■ Material for the task:
= = = =

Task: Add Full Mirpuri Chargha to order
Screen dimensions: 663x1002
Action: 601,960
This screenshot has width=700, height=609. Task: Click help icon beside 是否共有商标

= = = =

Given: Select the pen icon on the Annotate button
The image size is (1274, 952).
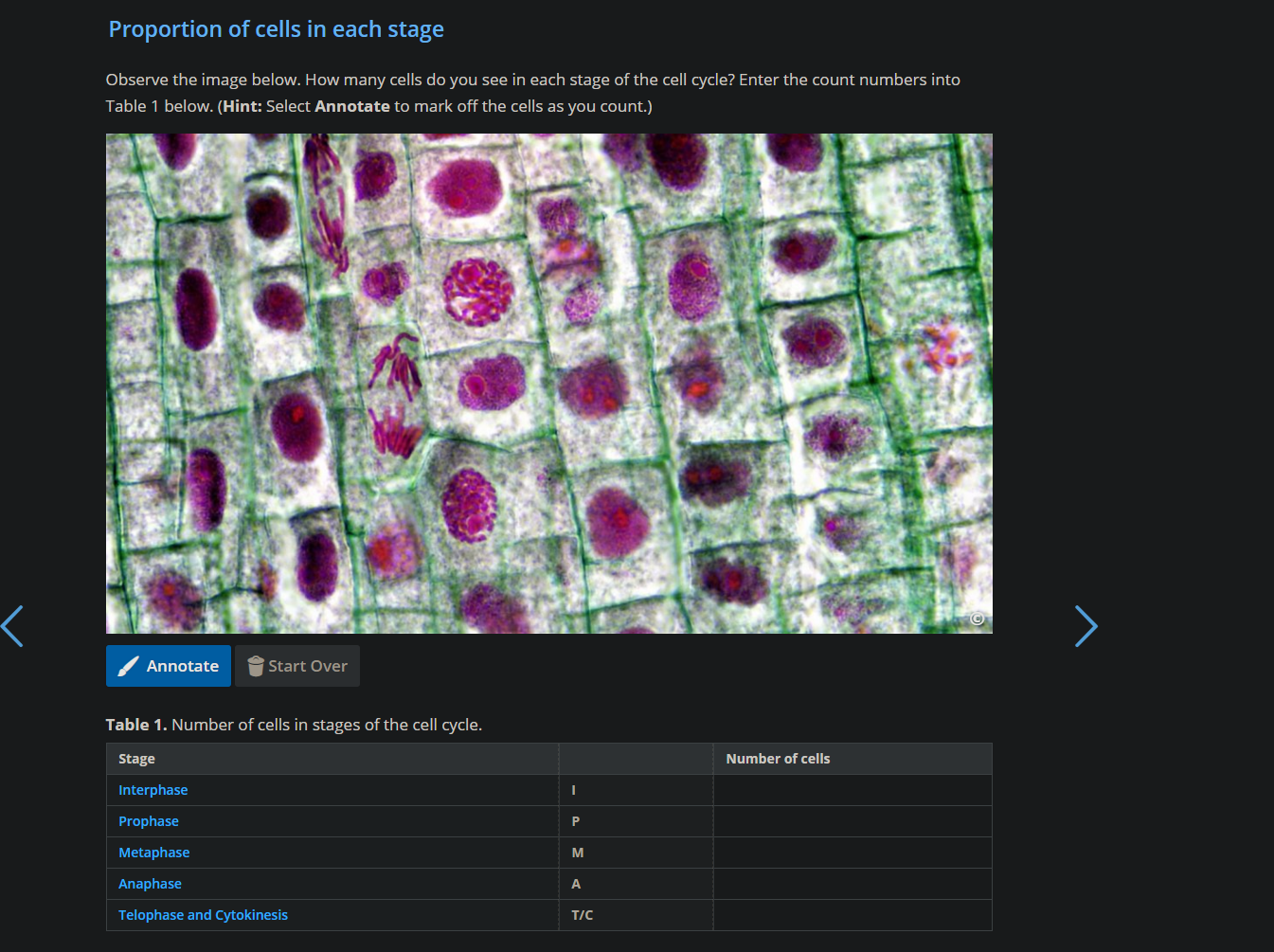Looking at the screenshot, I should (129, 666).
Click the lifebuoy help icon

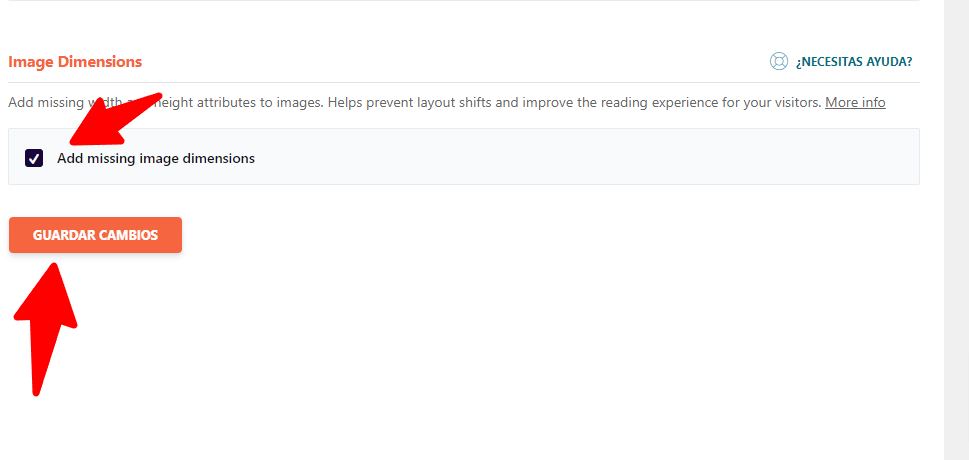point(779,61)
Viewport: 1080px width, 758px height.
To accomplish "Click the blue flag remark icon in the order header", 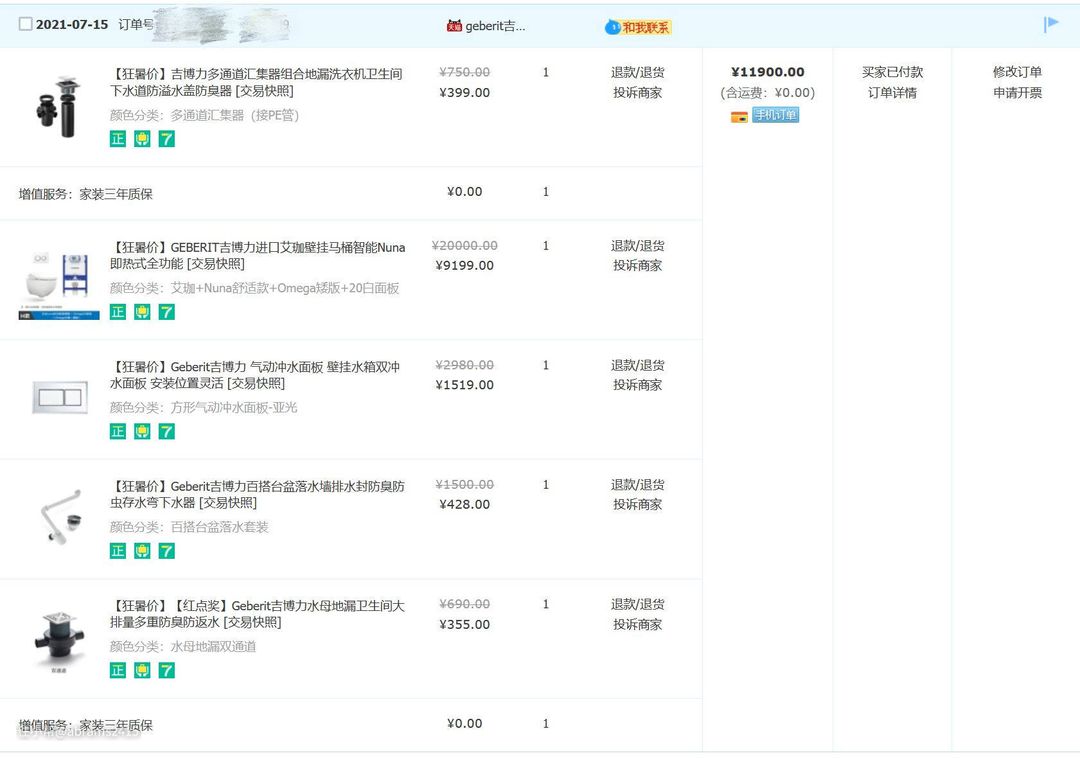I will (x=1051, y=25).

= = = =

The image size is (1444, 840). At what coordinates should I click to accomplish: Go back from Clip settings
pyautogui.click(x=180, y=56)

= = = =

■ Exercise requirements:
Rewrite the stretch from the line containing "Task: Add Full Mirpuri Chargha to order" through the line containing "This screenshot has", swapping "help icon" for "info icon" and leaving everything else as it is.

■ Task output:
Task: Add Full Mirpuri Chargha to order
Screen dimensions: 663x1002
Action: 601,960
This screenshot has width=700, height=609. Task: Click info icon beside 是否共有商标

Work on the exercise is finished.